## [INSTRUCTIONS TO FOLLOW]
In the forum thread about extracting images with Jsoup below, which page does the poster use as a test?

0

So I was curious (new to Jsoup) if there is a way to pull every single piece of content (for example every image from the page)? I assume we would have to get the count of img src and loop through, but I don't understand how to do this regardless of the page (ie I don't want to make it specific for only one page, so any URL I decide to crawl the program still works).

Here is my code, but the problem is it gets every 'alt' tag but not every 'src' tag (I'm using https://www.shutterstock.com/search/website as a test):

Document document = Jsoup.connect(url).get();

Elements idata = document.select("img");

for (Element e : idata) {
    System.out.println("SRC: " + e.select("img").attr("src"));
    System.out.println("ALT: " + e.select("img").attr("alt"));
}
  • Hi there, welcome to StackOverflow! StackOverflow is about helping you with your code, not asking others to write code for you, so your question is off topic. But there are existing tutorials about using JSoup to build a web crawler. Google them, or start with this one: https://mkyong.com/java/jsoup-basic-web-crawler-example/ – Sean Patrick Floyd Jun 17 '21 at 00:08
  • Hi! Thanks - I've updated my post with the code that I'm trying now that should hopefully make it more specific. –  Jun 17 '21 at 00:32
  • See [Java HTML Parsing a Page with Infinite Scroll](https://stackoverflow.com/questions/32100804/java-html-parsing-a-page-with-infinite-scroll) –  Jun 17 '21 at 00:58
  • Ahh ok makes sense. However when I try this on a smaller page (https://www.investopedia.com/articles/investing/012715/5-richest-people-world.asp), I am not able to get the src links for all of them. I just get a long string like `data:image/gif;charset=utf-8;base64,....` –  Jun 17 '21 at 01:07
  • It is an base64 encoded image. See [How to display base64 encoded image in html](https://stackoverflow.com/questions/41053901/how-to-display-base64-encoded-image-in-html) –  Jun 17 '21 at 01:28
  • Oh so I can just put that in the src tag? Is there a tutorial / way from a Java application to display image srcs onto the page? –  Jun 17 '21 at 01:30
  • Yeah I'm still having issues displaying the src tag I have in my Java application (its an array of src tags so I want to iterate through it) on my either .html or .jsp page. –  Jun 17 '21 at 02:04

0 Answers0

## [DATA]
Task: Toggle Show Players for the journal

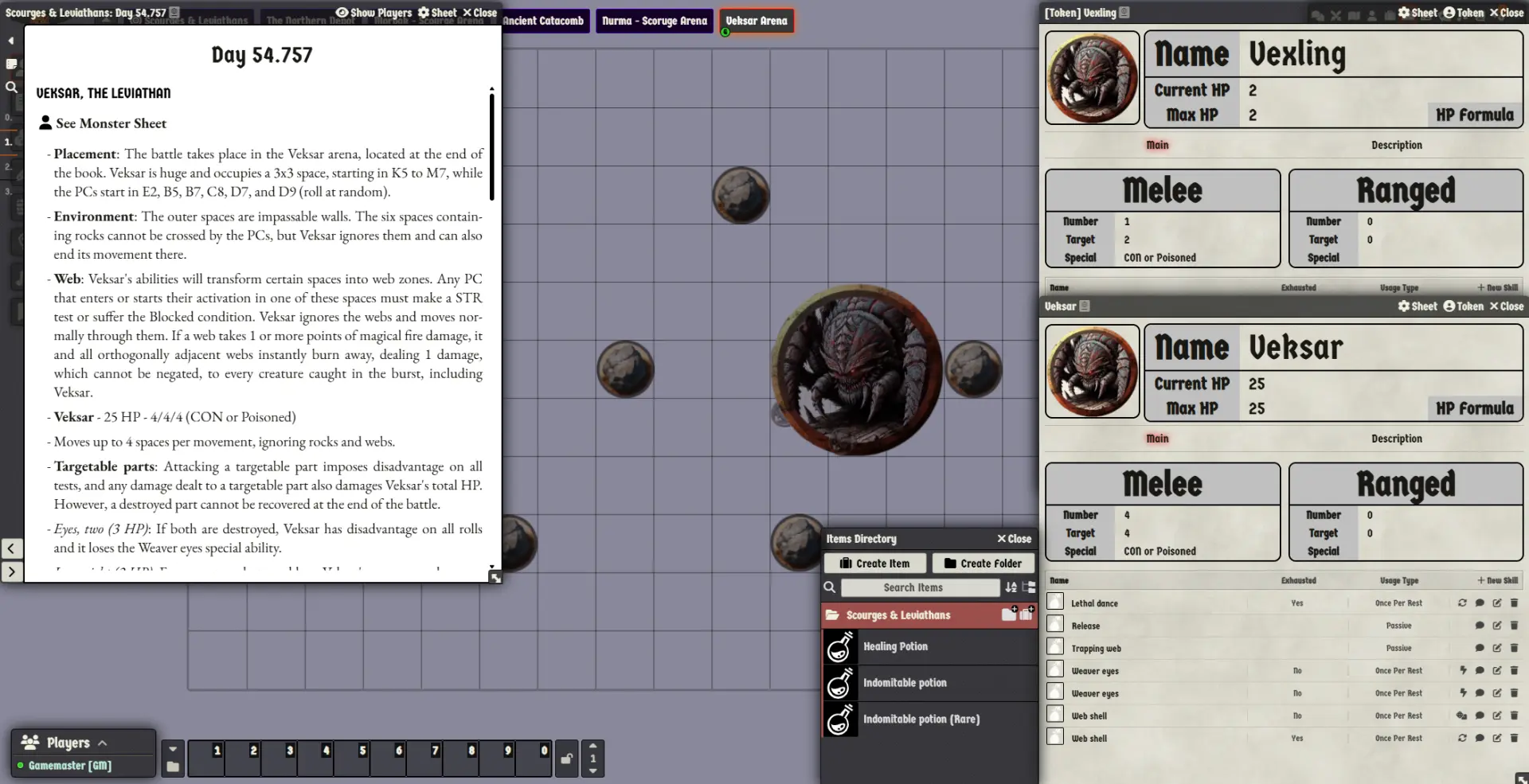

## [RESPONSE FOR THIS EXERCISE]
https://www.shutterstock.com/search/website